The campylobacter infection hit the town last August and afflicted more than 5000 people with illness, filling the hospital and potentially contributing to three deaths.
The investigators measured the next best thing that people could have been doing if they had not been sick. That and the value of direct costs added up to the total figure of $21,029,288.
Read the full report: (PDF; 1351kb)
A report commissioned by the ministry said some 5088 households were affected by the crisis, and the cost to each household was about $2440.
Those costs included the cost of people getting sick and being unable to go to work or school or carry out other tasks.
Some were unable to look after their children, while others had to drive all over town to visit doctors or to get fresh water or other supplies.
They also had to do far more laundry and cleaning.
This left the households to foot a bill of more than $12,420,000 making up the majority of all costs from the crisis.

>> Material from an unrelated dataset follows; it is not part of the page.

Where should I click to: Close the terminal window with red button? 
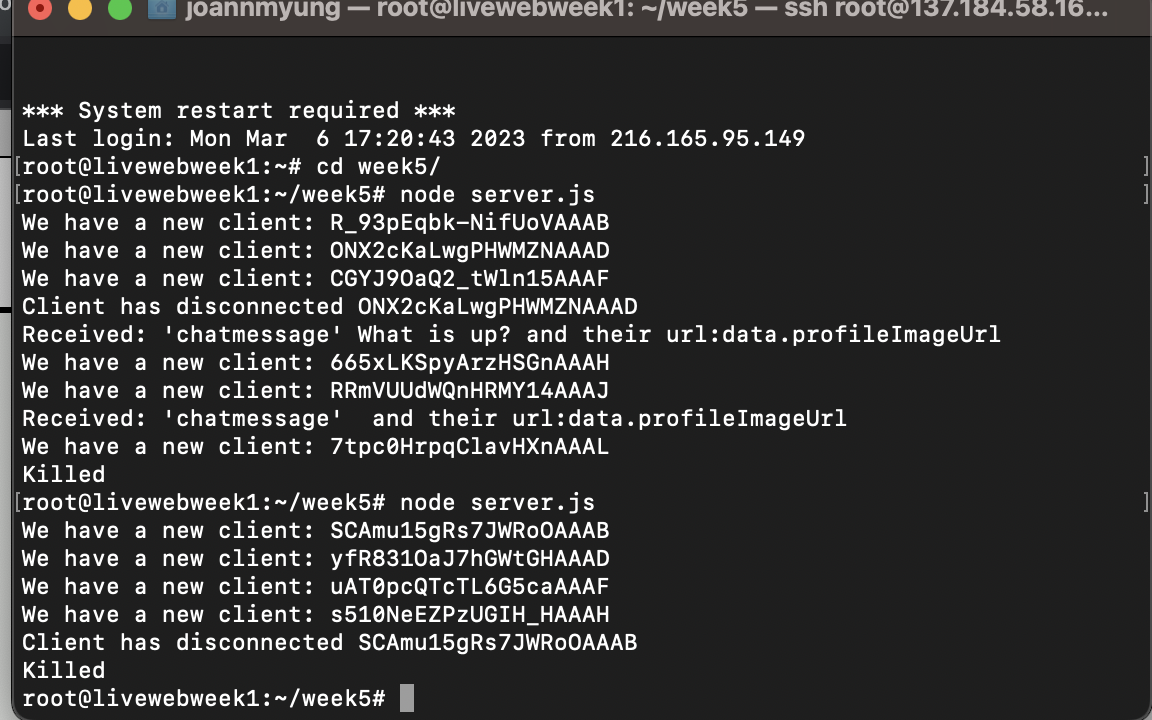point(40,10)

The report also said not all consequences of the outbreak could be quantified in monetary terms, with personal stress, loss of public faith in the water supply, and "scarring" of the community adding to the societal bill.
The report said about 25 percent of the population of Havelock North was aged over 65 based on the 2013 Census, and the town also had a large number of school aged children.

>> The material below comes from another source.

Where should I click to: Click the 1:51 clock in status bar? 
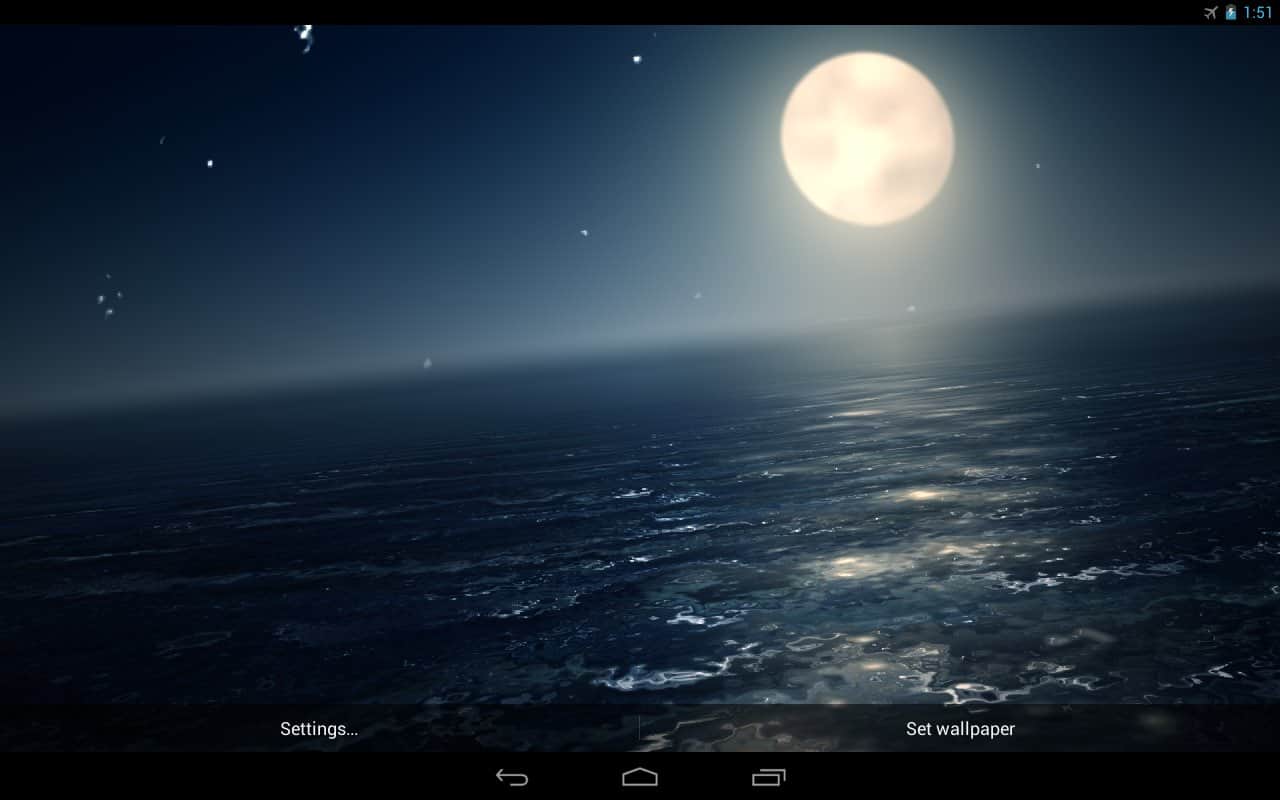[1258, 13]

"The DHB .... is aware of a number of community-dwelling older people affected by campylobacter who have since become significantly more dependent on community support services, or who have required transfer to residential care," the report said.
"Both these scenarios represent potential rapid and significant progression of frailty."
Twelve people had to go to hospital with a variety of conditions which were hastened by campylobactyer infection.
They included hypotension, lower leg cellulitis, urine retention, delirium and pneumonia.
The report was at pains to note it was conducting an economic inquiry - using the principle of the "opportunity cost" - rather than a medical one.
It acknowledged there were many other costs that could not be measured.
The second biggest share of the costs, $4,133,080, was borne by local government. These included investigating the cause of the outbreak, providing boiled water and re-engineering existing water supply systems.
It also covered the cost of paying for an official inquiry, which made up about half the price.